◆ **SOURCE EXTRACT**:
:::
For the second quarter, ending June 30, 2003, net income was $3,919,157 compared with $3,451,535 for the second quarter of 2002—an increase of 13.6%. Second quarter earnings per share was 30¢ vs 25¢ in 2003, an increase of 20%.
For the six-month period, also ending June 30, 2003, net income was $7,756,340 compared with $7,233,874—an increase of 7.2%. Per share earnings for the six month period were 59¢ vs 53¢ in the comparable 2002 period, an increase of 11.3%.
John A. Forlines, Jr., Chairman and Chief Executive Officer, said these earnings were “very satisfactory” in view of prevailing weak economic conditions. “Once again, our mortgage loan subsidiary, GLL & Associates, fueled by the lowest interest rates in fifty years, was a huge contributor to these earnings. We also continued a strong effort to control expenses.” He said the Federal Reserve’s recent reduction in interest rates, its 13th consecutive reduction in the past two and a half years, was squeezing the bank’s interest margin as never before. He said he expected the economy and the bank to continue to struggle throughout the remainder of 2003.
Assets reached $811,085,586 at the end of the six-month period, a new high for the Company and a 15.7% increase over June 30, 2002. Deposits reached $600,083,716, another new high, reflecting a 14.9% increase over 2002’s June 30 figures. Loans totaled a record $567,301,335, an increase of 12.1%. Non-performing assets were up 143%, to $10,994,720. The loan loss reserve, at the end of June 30, 2003, totaled $8,854,445 or 1.59% of net loans outstanding.
:::
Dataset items

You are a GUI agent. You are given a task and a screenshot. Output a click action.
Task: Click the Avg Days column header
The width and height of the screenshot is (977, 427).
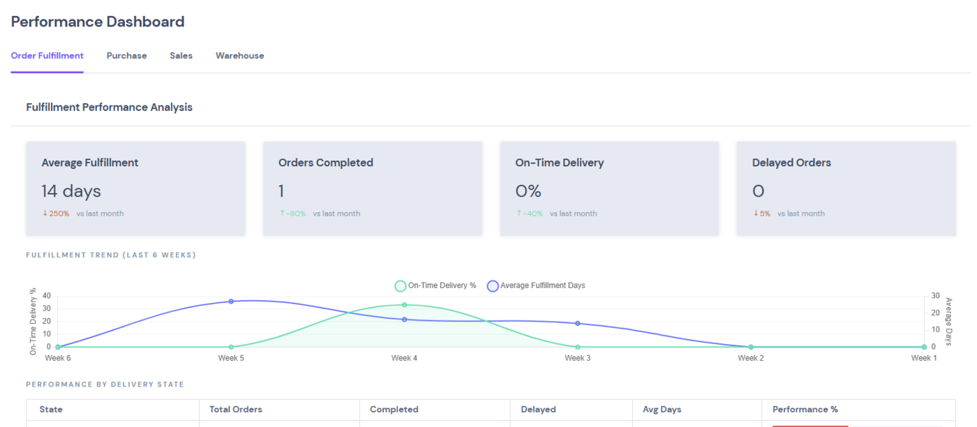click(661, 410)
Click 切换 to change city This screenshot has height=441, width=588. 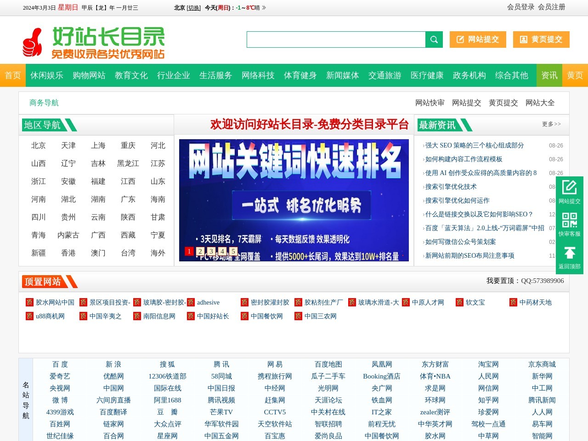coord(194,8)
:::
◆ **COMPLETE THE FOLLOWING**:
**a)** Repeat the earnings report word for word from "John A. Forlines, Jr., Chairman" to "remainder of 2003.".
**b)** According to the earnings report, by what percentage did non-performing assets rise?
Rely solely on the earnings report for your answers.

◆ **RESPONSES TO THE EXERCISE**:
**a)**
John A. Forlines, Jr., Chairman and Chief Executive Officer, said these earnings were “very satisfactory” in view of prevailing weak economic conditions. “Once again, our mortgage loan subsidiary, GLL & Associates, fueled by the lowest interest rates in fifty years, was a huge contributor to these earnings. We also continued a strong effort to control expenses.” He said the Federal Reserve’s recent reduction in interest rates, its 13th consecutive reduction in the past two and a half years, was squeezing the bank’s interest margin as never before. He said he expected the economy and the bank to continue to struggle throughout the remainder of 2003.

**b)** 143%, to $10,994,720.